Protective cytokine responses and NO generation were augmented in LdHSP78+/− parasite-infected hamsters. A–C, IL10 (A), TGFβ (B), and IFNγ (C) levels in whole blood, spleen, and liver of WT, LdHSP78+/−, and resKO parasite-infected hamsters from three groups were measured by RT-PCR. D and E, sandwich ELISAs for IL10 (D) and IL12 (E) were performed with blood samples collected at regular time intervals up to 3 months. F and G, enrichment of iNOS (F) and NO (G) in whole blood, liver, and spleen of hamsters was determined by RT-PCR and Griess assays, respectively. Hamster GAPDH was used as the control for all RT-PCR assays. FC, fold change.
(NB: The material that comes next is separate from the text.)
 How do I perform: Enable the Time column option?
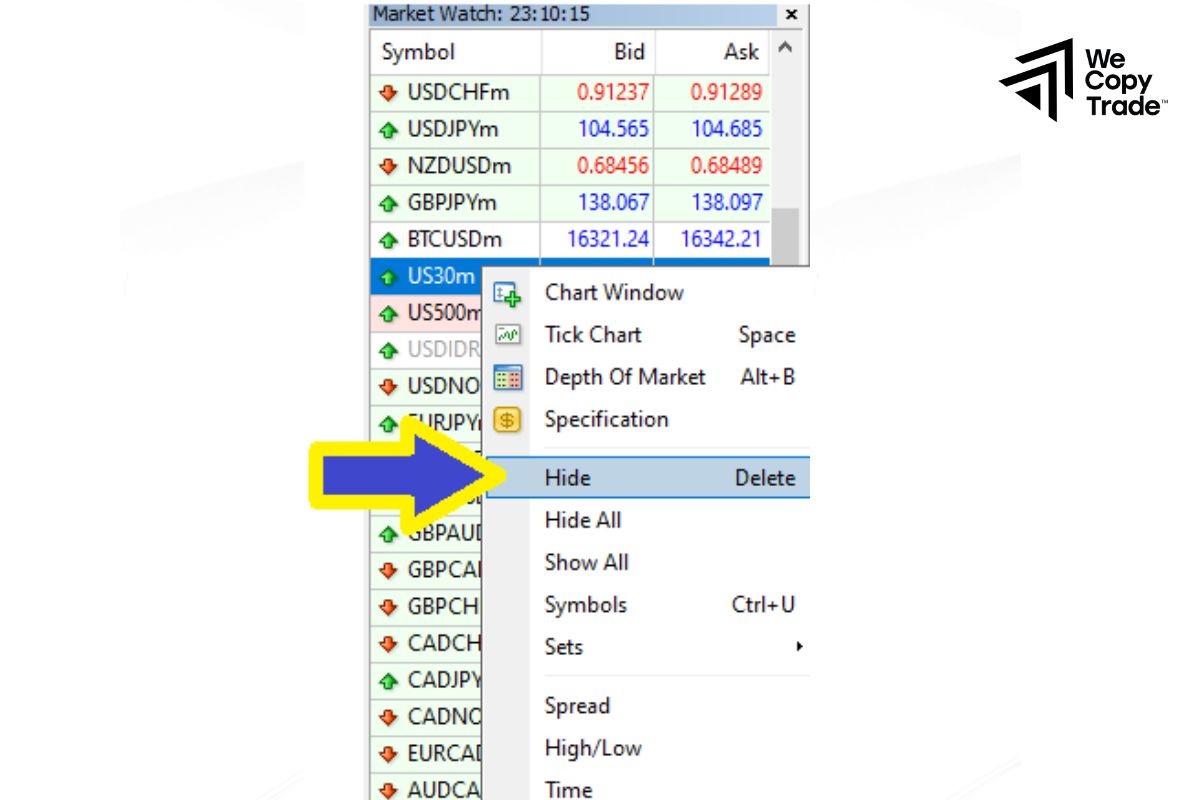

Each experimental set is representative of three animals, and error bars are mean ± S.D. Statistical significance was analyzed using one-way analysis of variance followed by Dunnett's multiple-comparison test. *, p < 0.05, **, p < 0.01; ***, p < 0.001.

Figure 6.

Structural features of L. donovani HSP78 protein. A, 2D and 3D domain organizations of L. donovani HSP78 protein and their relative conservation. Blue, red, and green bars show conservation of individual domain calculated using the representative sequences from all phyla, Euglenozoa, and Ascomycota, respectively. B, binding mode and probable interactions of the selected inhibitor Ap5A, which shows significant binding potential for NBD1 and NBD2 shown in upper and lower panel, respectively.

Figure 7.

Ap5A showed comparable antileishmanial efficacy with AmB. A, E, F, and H, the viability of axenic promastigotes (A and F) and healthy BMDMs (E and H) treated with Ap5A and AmB was evaluated using the 3-(4,5-dimethylthiazol-2-yl)-2,5-diphenyltetrazolium bromide reduction assay. B, pH sensitivity and temperature sensitivity of Ap5A (15 μm)-treated WT and LdHSP78+/−promastigotes were compared by determination of promastigote growth. C and G, Giemsa staining was performed to calculate the amastigote burden of BMDMs, infected with L. donovani for 24 h and treated with either Ap5A or AmB. A and D, the comparative sensitivity of WT, LdHSP78+/−, and resKO promastigotes and amastigotes for Ap5A treatment was analyzed to understand the specificity of Ap5A for LdHSP78. Each experimental set is representative of three samples, and error bars are mean ± S.D. Statistical significance was analyzed using one-way analysis of variance followed by Dunnett's multiple-comparison test.